** AIM **
Rewrite the items below, replacing "Screen dimensions" with "Display size" and leaving everything else unchanged. Omit the pictures from your answer.
>> start TASK DATA
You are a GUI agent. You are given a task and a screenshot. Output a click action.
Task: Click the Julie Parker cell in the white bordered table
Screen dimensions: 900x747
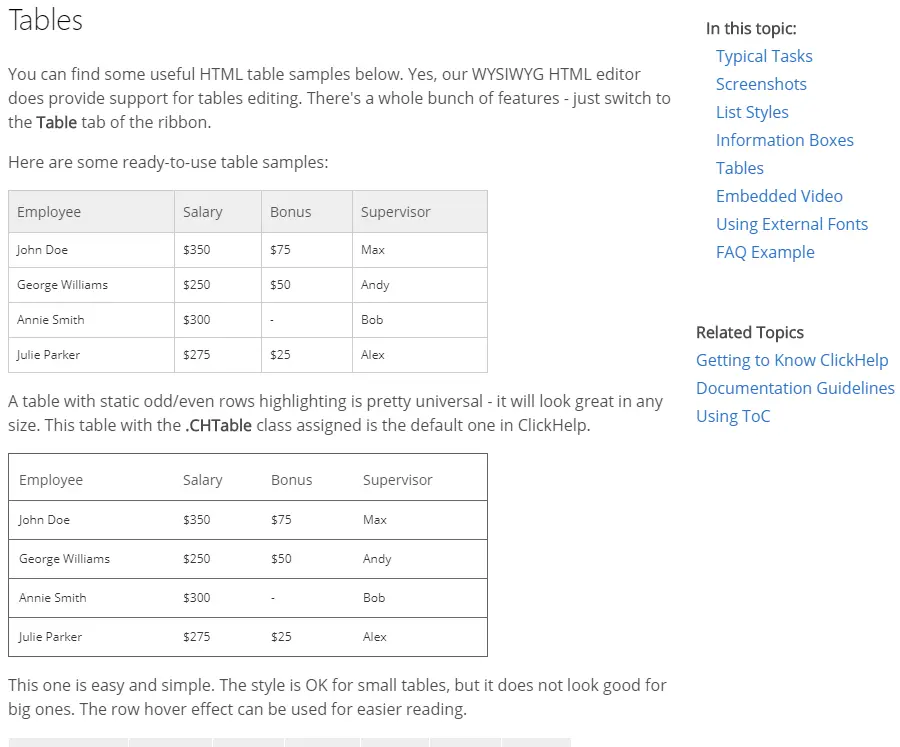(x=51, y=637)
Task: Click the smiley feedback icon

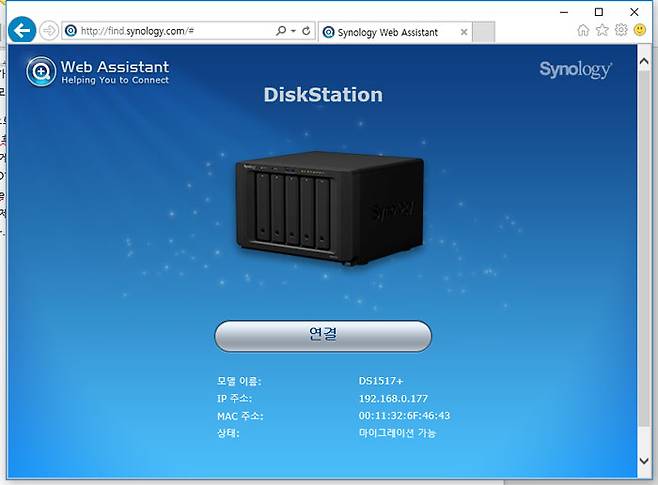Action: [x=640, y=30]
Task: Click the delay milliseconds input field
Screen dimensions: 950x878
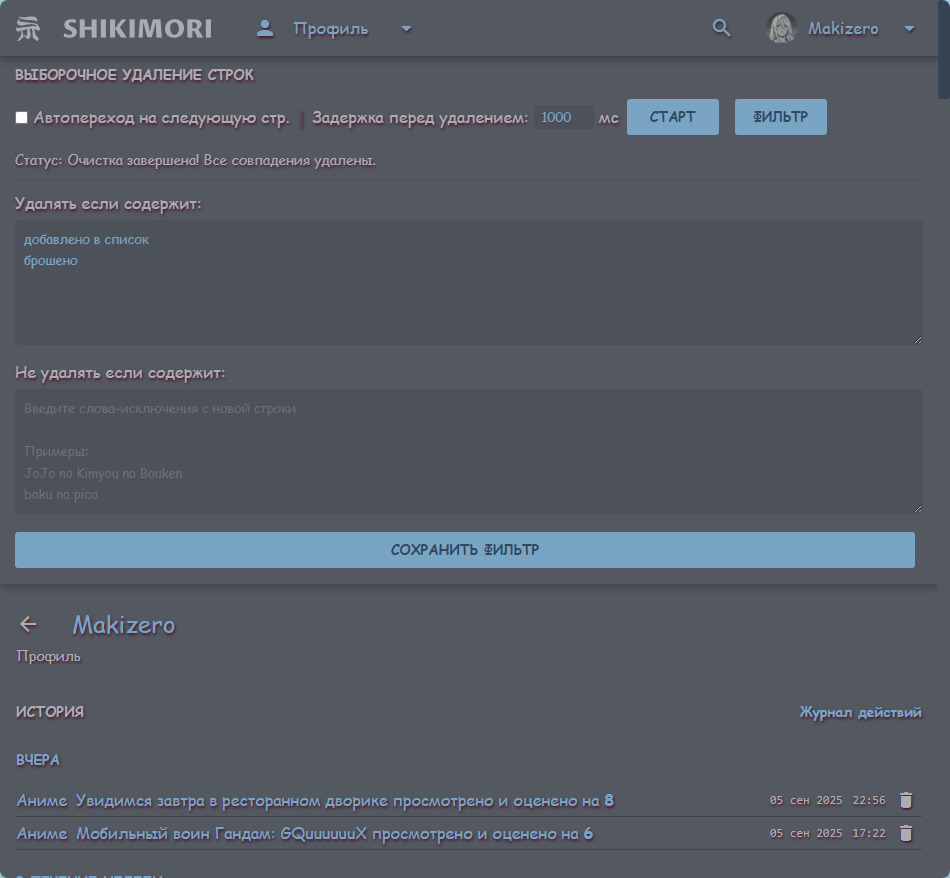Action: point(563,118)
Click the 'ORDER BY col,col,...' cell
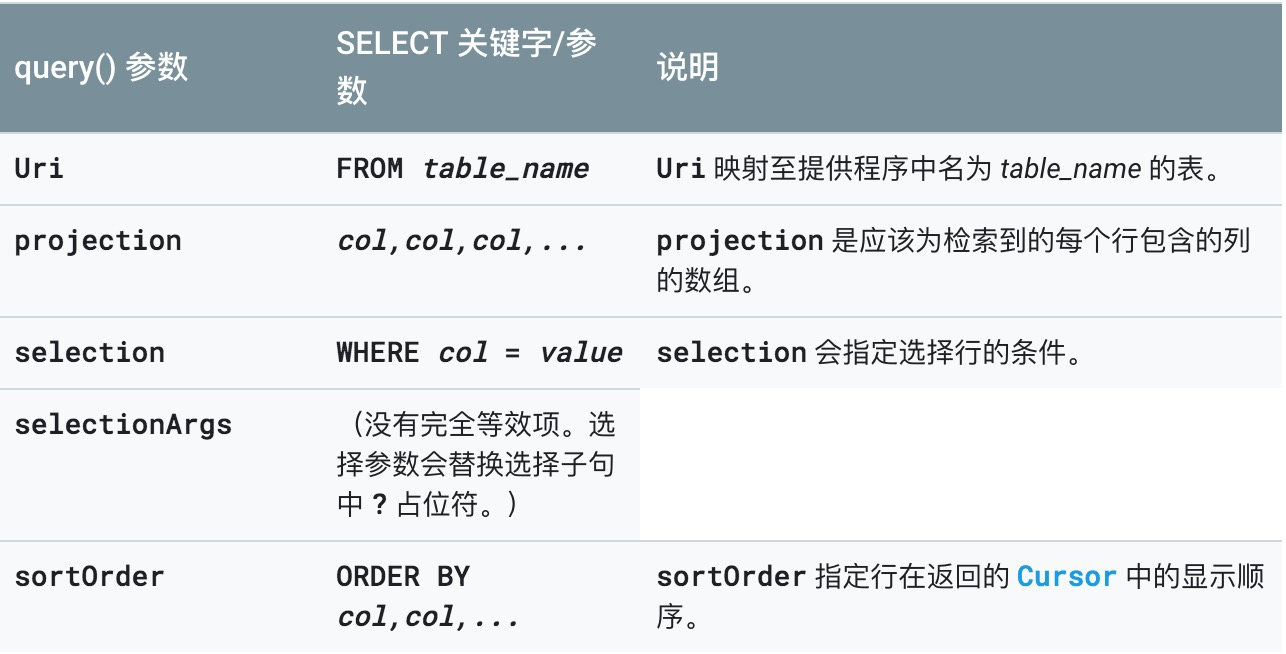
>> end TASK DATA
** EXERCISE SOLUTION **
You are a GUI agent. You are given a task and a screenshot. Output a click action.
Task: Click the Julie Parker cell in the white bordered table
Display size: 900x747
(x=51, y=637)
Task: Click the smiley feedback icon

Action: [x=640, y=30]
Task: Click the delay milliseconds input field
Display size: 950x878
Action: point(563,118)
Click the 'ORDER BY col,col,...' cell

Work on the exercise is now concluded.